Manufacturing weakness was not quite as marked as originally thought last month but March was still a poor period for the sector. At 47.3, the final PMI was 0.2 points stronger than its flash estimate but well short of the 50-expansion threshold and a 4-month low. Eurozone manufacturing remains in the doldrums.

Manufacturing output (50.4) actually crept a little higher but only on the back of declining backlogs as new orders shrank again and at much the same pace as in February. Purchasing activity was cut significantly and stocks of purchases fell at their fastest pace since May 2021. Shortages of staff helped to ensure that employment expanded at much the same modest pace as in mid-quarter but business expectations still hit a 3-month low.
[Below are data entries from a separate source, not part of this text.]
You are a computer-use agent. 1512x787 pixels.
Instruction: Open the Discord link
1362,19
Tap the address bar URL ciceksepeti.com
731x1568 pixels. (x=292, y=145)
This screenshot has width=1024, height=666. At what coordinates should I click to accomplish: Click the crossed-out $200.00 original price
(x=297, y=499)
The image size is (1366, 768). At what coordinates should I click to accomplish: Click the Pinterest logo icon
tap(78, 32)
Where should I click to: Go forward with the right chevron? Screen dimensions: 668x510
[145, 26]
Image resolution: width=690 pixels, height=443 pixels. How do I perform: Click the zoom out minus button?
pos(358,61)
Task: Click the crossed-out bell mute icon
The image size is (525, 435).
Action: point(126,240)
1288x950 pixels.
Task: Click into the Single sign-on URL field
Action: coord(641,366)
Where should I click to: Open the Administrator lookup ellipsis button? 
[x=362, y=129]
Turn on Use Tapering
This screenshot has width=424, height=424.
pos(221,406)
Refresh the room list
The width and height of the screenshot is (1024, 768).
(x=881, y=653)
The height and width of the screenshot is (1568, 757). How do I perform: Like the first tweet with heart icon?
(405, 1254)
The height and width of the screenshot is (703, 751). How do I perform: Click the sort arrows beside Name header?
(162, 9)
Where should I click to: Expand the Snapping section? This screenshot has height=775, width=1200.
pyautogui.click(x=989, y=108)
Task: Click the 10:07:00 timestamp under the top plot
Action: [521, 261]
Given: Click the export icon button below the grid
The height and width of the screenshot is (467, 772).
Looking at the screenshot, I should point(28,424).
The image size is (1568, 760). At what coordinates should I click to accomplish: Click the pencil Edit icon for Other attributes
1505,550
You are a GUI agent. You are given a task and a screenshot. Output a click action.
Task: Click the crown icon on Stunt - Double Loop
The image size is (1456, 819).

More positively, weak demand and reduced production requirements helped to alleviate supplier bottlenecks and average vendor delivery times shortened by the most on record. This, alongside lower energy costs, led to the first decrease in input costs in almost three years. Factory gate charges continued to rise, but the rate of output price inflation eased to a 26-month low and was only marginally stronger than its historical average.

Regionally in terms of national PMIs, the best performing member state was Greece (52.8) which, together with Spain (51.3) and Italy (51.1), posted positive growth. Ireland (49.7) was not far behind and well ahead of France (47.3), the Netherlands (46.4) and, in particular, Germany and Austria (both 44.7).

Taken at face value, today's update suggests that Eurozone manufacturing activity will shrink this quarter and so limit what still looks likely to be positive overall GDP growth. The revised data put the Eurozone's ECDI at 4 and the ECDI-P at 9, both values indicating that economic activity in general is running much as expected.

Market Consensus Before Announcement

No revision is expected to the flash 47.1 reading.

Definition

The Manufacturing Purchasing Managers' Index (PMI) provides an estimate of manufacturing business activity for the preceding month by using information obtained from a representative sector survey incorporating around 3,000 companies. Results are synthesised into a single index which can range between zero and 100. A reading above (below) 50 signals rising (falling) activity versus the previous month and the closer to 100 (zero) the faster is activity growing (contracting). Released by S&P Global, national data are included for Germany, France, Italy, Spain, the Netherlands, Austria, the Republic of Ireland and Greece. These countries together account for an estimated 89 percent of Eurozone manufacturing activity.

Description

Investors need to keep their fingers on the pulse of the economy because it dictates how various types of investments will perform. By tracking economic data such as the ISM manufacturing index in the U.S. and the S&P Global PMIs elsewhere, investors will know what the economic backdrop is for the various markets. The stock market likes to see healthy economic growth because that translates to higher corporate profits. The bond market prefers less rapid growth and is extremely sensitive to whether the economy is growing too quickly and causing potential inflationary pressures.

The S&P Global PMI manufacturing data give a detailed look at the manufacturing sector, how busy it is and where things are headed. Since the manufacturing sector is a major source of cyclical variability in the economy, this report has a big influence on the markets. And its sub-indexes provide a picture of orders, output, employment and prices.